Systems Engineering

Are People Reading What You’re Writing (Without Asking)? Part II

November 12, 2008

  • Guest Blogger

In Part I, I started talking about protecting what you write, and picked on Instant Messaging for its lack of protection.  This time, I’m going to talk about email.

If email isn’t the most pervasive traffic on the internet, I can’t imagine what else is.  Email has become _the_ way for people to communicate around the world.  It is used daily by both corporations and individuals, often in situations where its delivery is very important.  Here is the problem I want you to think about, though.  Most people simply create an email message and send it on its way, not realizing that its contents are wide open to the rest of the world.

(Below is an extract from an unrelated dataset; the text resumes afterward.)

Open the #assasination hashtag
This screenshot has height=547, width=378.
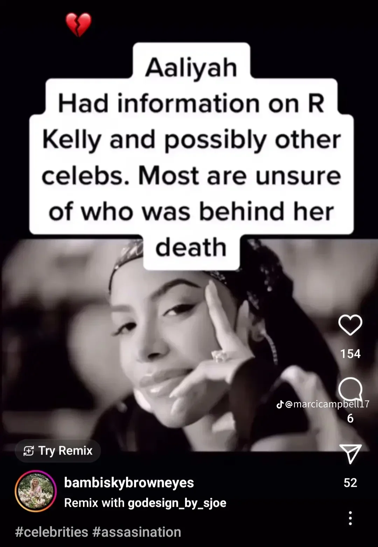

The analogy for a typical email is a postcard; you write your message on one side of a piece of cardstock and send it, and anyone that wants to take a peek has nothing stopping them from doing so.  In contrast, you can put your message in a envelope, rather than using a postcard.  The casual person won’t be able to see what’s inside, but they can still see where it’s going, and often where it came from, because of the addressing on the envelope.  If someone _wanted_ to view the contents, it would still not be a lot of work for someone to intercept the mail, even going so far as to repackage it and send it on like nothing happened.

So why is this a big deal?  For starters, people love emailing username and password combinations to each other.  Because email is used so heavily for business, no-one thinks about the documents they are emailing around.  What about that document with your company’s next great idea?  I’m sure you can think of a few more things you have sent yourself that you would rather not have them end up in someone else’s hands.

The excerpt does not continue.